What version of ripgrep are you using?

ripgrep 12.1.1 (rev 7cb2113)
-SIMD -AVX (compiled)
+SIMD -AVX (runtime)

How did you install ripgrep?

Unzipped Windows 64 bit versions (both MSVC and GNU behave identical, using MSVC).

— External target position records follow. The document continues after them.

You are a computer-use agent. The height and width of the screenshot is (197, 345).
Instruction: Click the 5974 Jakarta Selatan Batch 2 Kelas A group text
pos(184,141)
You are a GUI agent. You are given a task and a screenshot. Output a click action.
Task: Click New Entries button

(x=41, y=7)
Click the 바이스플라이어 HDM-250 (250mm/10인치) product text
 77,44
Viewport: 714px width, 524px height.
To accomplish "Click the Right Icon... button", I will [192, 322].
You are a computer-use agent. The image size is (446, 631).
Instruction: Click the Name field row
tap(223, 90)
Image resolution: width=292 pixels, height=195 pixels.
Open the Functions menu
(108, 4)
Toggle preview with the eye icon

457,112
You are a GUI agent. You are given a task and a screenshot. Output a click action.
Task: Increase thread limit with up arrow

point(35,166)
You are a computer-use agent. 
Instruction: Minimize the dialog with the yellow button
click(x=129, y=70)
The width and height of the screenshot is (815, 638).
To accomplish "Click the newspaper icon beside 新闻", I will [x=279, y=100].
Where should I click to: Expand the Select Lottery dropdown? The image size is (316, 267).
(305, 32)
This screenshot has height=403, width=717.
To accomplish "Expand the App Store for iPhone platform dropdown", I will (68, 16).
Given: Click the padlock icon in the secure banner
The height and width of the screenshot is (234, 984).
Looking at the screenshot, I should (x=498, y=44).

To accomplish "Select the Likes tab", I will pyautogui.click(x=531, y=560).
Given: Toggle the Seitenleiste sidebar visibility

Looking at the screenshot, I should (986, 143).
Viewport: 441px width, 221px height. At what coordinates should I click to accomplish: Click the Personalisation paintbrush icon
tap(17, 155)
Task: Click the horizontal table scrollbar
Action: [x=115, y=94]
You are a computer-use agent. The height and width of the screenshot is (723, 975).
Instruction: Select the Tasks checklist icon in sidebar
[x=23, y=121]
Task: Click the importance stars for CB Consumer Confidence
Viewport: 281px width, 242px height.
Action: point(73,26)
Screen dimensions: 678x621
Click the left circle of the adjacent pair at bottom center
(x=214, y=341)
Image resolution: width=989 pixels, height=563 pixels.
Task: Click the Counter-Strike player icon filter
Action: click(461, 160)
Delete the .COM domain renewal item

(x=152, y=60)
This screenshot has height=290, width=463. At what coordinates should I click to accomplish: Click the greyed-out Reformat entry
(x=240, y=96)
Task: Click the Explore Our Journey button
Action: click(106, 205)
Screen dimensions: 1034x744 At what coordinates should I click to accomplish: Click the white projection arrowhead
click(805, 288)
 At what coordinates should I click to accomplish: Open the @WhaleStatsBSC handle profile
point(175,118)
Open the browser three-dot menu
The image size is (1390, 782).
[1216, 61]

What operating system are you using ripgrep on?

Windows 10 Pro
Build 18362.19h1_release.190318-1202

Describe your bug.

Inconsistent output of umlauts on Windows depending on running ripgrep from CMD or Git Bash.

What are the steps to reproduce the behavior?

Both shells are configured to use Lucida Console font.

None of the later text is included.